Janice Tjen is the highest-ranked Indonesian woman of her generation, and she got to the top 40 by a route almost nobody on tour uses. Born in Jakarta in 2002, the high costs of turning professional meant Tjen and her parents decided to develop her game through college tennis first — she played at the University of Oregon, transferred to Pepperdine in 2021, and graduated in 2024 with a sociology degree. She didn't pick up a full-time private coach until British coach Chris Bint joined her in April 2025, after five or six years out of college without one.

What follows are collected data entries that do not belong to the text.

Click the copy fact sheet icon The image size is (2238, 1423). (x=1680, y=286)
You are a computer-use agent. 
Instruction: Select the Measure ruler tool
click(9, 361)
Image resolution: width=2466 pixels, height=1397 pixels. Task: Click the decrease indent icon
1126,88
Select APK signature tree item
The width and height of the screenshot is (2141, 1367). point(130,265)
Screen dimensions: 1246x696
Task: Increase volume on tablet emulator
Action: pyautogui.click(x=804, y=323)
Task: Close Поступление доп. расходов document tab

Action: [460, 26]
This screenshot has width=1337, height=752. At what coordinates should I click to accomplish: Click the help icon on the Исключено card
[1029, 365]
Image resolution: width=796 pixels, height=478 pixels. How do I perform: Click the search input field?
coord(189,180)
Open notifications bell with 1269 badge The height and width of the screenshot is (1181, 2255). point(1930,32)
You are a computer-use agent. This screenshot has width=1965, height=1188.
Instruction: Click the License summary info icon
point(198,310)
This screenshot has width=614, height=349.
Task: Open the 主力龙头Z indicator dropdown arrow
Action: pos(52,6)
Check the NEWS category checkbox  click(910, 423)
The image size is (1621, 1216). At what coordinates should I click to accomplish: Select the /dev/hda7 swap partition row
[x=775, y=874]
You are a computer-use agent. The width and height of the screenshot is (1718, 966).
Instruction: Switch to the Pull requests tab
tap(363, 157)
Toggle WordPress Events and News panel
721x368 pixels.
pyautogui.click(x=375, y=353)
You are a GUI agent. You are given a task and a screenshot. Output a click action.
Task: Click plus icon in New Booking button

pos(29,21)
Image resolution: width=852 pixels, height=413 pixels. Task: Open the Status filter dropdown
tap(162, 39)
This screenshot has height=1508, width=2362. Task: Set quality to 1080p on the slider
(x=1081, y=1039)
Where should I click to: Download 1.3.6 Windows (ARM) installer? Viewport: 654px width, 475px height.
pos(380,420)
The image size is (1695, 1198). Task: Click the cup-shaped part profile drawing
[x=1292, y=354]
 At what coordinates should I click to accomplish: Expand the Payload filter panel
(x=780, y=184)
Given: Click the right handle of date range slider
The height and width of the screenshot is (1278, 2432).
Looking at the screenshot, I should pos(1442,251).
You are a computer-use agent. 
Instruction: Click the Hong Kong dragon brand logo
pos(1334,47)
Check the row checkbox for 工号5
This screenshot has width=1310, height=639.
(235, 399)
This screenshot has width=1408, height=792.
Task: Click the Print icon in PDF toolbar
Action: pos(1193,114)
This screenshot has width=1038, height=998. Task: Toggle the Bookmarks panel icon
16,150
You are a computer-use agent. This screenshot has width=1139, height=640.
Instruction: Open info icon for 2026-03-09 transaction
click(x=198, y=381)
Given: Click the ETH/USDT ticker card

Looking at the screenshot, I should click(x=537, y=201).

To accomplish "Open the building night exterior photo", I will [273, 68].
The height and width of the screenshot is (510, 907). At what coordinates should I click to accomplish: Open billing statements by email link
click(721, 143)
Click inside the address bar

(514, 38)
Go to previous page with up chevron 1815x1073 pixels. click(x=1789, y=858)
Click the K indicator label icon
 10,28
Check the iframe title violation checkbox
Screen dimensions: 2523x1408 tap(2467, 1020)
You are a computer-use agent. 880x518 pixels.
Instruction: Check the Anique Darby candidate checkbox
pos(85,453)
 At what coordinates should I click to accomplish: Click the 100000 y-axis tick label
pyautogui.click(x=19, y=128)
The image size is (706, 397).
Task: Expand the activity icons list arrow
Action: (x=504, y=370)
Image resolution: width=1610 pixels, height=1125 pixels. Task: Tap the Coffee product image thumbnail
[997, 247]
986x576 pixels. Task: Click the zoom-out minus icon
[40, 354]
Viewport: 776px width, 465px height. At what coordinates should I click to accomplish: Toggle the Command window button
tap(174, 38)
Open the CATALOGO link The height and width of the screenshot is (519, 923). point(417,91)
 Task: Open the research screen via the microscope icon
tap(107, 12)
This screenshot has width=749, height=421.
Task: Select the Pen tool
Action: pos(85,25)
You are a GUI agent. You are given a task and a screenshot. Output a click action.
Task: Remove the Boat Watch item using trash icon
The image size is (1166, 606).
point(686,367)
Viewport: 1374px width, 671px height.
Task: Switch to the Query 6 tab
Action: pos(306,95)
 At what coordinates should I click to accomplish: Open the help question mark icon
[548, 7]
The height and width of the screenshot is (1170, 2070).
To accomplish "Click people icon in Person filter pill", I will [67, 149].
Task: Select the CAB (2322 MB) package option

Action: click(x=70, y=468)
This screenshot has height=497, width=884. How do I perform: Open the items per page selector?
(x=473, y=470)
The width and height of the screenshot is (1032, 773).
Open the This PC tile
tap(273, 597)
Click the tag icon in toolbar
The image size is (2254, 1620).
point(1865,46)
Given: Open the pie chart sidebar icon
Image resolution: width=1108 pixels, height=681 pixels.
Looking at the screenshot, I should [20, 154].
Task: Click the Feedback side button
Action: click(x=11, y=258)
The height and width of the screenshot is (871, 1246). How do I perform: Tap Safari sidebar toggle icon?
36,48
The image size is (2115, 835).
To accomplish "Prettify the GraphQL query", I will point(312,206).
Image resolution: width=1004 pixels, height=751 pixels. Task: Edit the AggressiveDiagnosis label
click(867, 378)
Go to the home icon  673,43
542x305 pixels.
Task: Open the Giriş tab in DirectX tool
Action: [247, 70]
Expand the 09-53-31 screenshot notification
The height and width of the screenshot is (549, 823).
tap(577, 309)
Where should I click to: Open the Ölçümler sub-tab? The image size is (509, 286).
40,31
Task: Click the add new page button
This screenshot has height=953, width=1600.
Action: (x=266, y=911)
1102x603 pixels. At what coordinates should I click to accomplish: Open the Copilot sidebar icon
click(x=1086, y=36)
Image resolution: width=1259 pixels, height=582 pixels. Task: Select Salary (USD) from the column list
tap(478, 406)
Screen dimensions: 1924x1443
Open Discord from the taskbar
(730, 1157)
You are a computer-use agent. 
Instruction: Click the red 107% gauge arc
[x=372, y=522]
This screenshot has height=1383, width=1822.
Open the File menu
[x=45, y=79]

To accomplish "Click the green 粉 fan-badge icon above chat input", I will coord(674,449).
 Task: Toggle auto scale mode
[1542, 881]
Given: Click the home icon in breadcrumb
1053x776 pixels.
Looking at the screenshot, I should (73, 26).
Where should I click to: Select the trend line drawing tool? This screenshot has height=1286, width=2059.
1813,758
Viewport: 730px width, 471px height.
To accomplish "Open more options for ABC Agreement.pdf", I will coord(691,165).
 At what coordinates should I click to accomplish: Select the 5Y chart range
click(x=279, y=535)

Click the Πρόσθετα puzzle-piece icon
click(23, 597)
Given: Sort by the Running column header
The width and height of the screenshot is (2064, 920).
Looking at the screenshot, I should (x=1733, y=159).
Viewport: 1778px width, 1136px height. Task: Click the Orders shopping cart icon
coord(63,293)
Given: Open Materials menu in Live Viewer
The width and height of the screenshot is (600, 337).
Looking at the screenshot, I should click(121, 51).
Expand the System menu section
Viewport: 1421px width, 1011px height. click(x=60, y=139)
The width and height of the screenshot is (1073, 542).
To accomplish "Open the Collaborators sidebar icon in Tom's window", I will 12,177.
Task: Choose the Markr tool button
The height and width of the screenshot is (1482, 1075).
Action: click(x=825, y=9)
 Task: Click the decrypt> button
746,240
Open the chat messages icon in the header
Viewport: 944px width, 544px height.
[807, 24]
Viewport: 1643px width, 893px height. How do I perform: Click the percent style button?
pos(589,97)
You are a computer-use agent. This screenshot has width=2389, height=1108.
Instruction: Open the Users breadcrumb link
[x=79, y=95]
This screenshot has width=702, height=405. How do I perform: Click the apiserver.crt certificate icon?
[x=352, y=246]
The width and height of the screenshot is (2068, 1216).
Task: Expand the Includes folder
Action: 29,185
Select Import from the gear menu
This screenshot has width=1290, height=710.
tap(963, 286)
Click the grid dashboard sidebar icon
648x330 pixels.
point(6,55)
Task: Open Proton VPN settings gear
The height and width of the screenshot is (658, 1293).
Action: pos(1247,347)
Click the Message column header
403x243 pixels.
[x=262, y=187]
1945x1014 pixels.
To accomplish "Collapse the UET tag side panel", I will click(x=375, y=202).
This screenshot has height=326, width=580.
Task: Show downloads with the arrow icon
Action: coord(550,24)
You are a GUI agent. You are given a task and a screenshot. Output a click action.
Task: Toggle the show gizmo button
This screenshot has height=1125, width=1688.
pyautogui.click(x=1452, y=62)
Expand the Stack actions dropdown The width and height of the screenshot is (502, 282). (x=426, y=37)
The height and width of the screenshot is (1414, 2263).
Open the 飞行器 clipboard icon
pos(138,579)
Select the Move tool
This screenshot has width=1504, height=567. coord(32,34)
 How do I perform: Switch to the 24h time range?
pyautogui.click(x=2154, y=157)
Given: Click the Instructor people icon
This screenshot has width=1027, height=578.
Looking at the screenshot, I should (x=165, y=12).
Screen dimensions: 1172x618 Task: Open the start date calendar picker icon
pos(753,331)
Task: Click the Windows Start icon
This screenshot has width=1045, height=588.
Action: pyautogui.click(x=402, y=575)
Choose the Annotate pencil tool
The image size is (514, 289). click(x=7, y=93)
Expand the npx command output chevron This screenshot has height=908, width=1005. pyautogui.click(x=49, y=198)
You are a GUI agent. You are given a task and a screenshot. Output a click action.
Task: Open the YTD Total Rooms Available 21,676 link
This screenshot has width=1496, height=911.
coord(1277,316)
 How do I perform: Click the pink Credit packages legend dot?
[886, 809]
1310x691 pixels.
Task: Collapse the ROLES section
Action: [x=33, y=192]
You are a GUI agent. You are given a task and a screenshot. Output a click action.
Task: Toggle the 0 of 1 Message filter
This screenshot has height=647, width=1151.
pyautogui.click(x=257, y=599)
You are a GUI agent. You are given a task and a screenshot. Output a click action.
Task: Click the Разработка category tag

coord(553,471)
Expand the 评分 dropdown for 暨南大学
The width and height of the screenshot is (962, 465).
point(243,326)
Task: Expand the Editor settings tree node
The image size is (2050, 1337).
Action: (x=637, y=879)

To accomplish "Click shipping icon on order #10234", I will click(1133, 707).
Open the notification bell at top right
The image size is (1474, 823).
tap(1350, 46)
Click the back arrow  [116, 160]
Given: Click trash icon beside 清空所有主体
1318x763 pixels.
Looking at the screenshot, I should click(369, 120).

The game is built on a heavy, high-percentage serve and clean ball-striking off both wings. She plays right-handed, and the 2025 numbers tell the story: 69% won on first serve, 61% on second-serve return, and 62% on serve-pressure points. What fans gravitate toward is the win habit — between April and October 2025 she won 72 of the 84 matches she played across all levels.
The breakthrough was nearly vertical. Tjen rocketed from 578 at the start of 2025 to a year-end No. 53. Ranked 149 and through qualifying at the US Open, she upset world No. 24 Veronika Kudermetova in the first round to become the first Indonesian to win a Grand Slam match since 2003. Weeks later she reached her first tour final in São Paulo — beating third seed Alexandra Eala and sixth seed Francesca Jones en route — then closed the year by lifting her maiden WTA singles trophy at the Chennai Open, defeating Kimberly Birrell and adding the doubles title alongside Aldila Sutjiadi the same day. That made her the first Indonesian woman to win a Main Tour singles title since Angelique Widjaja.
The 2026 beat has been about consolidation at a level no Indonesian has touched in two decades. After a run at the 2026 Australian Open, she broke into the top 50 at No. 47 — becoming just the second Indonesian ever inside the top 50, and the first since Yayuk Basuki. Her career-high No. 36 followed on 23 February 2026.